The first telephone service in the county was established in Hamlet and Knox in 1898. Electric power came to the town from Plymouth Electric Light and Power in 1916. A town-wide water system was established in 1925.

In 1959, an approximately 4.5 to 8.2 lb meteor struck a home in Hamlet. The meteor, named for Hamlet, is preserved in the Smithsonian Institution in Washington, D.C., and the Field Museum of Natural History in Chicago, Illinois.

==Geography==

The town of Hamlet was originally on both sides of US 30. In 1926, US 30 was realigned with the Indiana Realignment. U.S. Route 30 bypasses Hamlet, about a half mile to the north. It is about 2 mi east of highway U.S. 35.

According to the 2010 census, Hamlet has a total area of 0.98 sqmi, of which 0.97 sqmi (or 98.98%) is land and 0.01 sqmi (or 1.02%) is water.

==Demographics==

Historical population
| Census | Pop. | Note | %± |
| 1870 | 47 |  | — |
| 1900 | 432 |  | — |
| 1910 | 579 |  | 34.0% |
| 1920 | 480 |  | −17.1% |
| 1930 | 418 |  | −12.9% |
| 1940 | 519 |  | 24.2% |
| 1950 | 659 |  | 27.0% |
| 1960 | 688 |  | 4.4% |
| 1970 | 761 |  | 10.6% |
| 1980 | 738 |  | −3.0% |
| 1990 | 789 |  | 6.9% |
| 2000 | 820 |  | 3.9% |
| 2010 | 800 |  | −2.4% |
| 2020 | 773 |  | −3.4% |
U.S. Decennial Census

===2010 census===
As of the census of 2010, there were 800 people, 299 households, and 225 families living in the town. The population density was 824.7 PD/sqmi. There were 332 housing units at an average density of 342.3 /sqmi. The racial makeup of the town was 96.6% White, 1.0% Native American, 0.1% Asian, 0.6% from other races, and 1.6% from two or more races. Hispanic or Latino of any race were 2.6% of the population.

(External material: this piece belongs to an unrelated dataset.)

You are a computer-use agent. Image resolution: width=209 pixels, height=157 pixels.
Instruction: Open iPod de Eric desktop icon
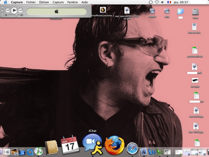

There were 299 households, of which 37.1% had children under the age of 18 living with them, 48.8% were married couples living together, 18.7% had a female householder with no husband present, 7.7% had a male householder with no wife present, and 24.7% were non-families. 19.7% of all households were made up of individuals, and 7.3% had someone living alone who was 65 years of age or older. The average household size was 2.68 and the average family size was 3.01.

The median age in the town was 35 years. 27.6% of residents were under the age of 18; 11.4% were between the ages of 18 and 24; 25.1% were from 25 to 44; 23.6% were from 45 to 64; and 12.6% were 65 years of age or older. The gender makeup of the town was 49.5% male and 50.5% female.

===2000 census===
As of the census of 2000, there were 820 people, 307 households, and 225 families living in the town. The population density was 849.5 PD/sqmi. There were 336 housing units at an average density of 348.1 /sqmi. The racial makeup of the town was 98.05% White, 0.12% African American, 0.37% Native American, 0.49% Pacific Islander, 0.24% from other races, and 0.73% from two or more races. Hispanic or Latino of any race were 1.34% of the population.

There were 307 households, out of which 40.4% had children under the age of 18 living with them, 54.7% were married couples living together, 12.7% had a female householder with no husband present, and 26.4% were non-families. 21.2% of all households were made up of individuals, and 6.2% had someone living alone who was 65 years of age or older. The average household size was 2.67 and the average family size was 3.08.

In the town, the population was spread out, with 30.9% under the age of 18, 7.9% from 18 to 24, 31.8% from 25 to 44, 21.3% from 45 to 64, and 8.0% who were 65 years of age or older. The median age was 32 years. For every 100 females, there were 103.5 males. For every 100 females age 18 and over, there were 96.2 males.

The median income for a household in the town was $30,750, and the median income for a family was $36,389. Males had a median income of $28,036 versus $20,921 for females. The per capita income for the town was $12,811. About 15.4% of families and 17.3% of the population were below the poverty line, including 23.1% of those under age 18 and 15.0% of those age 65 or over.

==Arts and culture==
Hamlet has a public library, a branch of the Starke County Public Library System.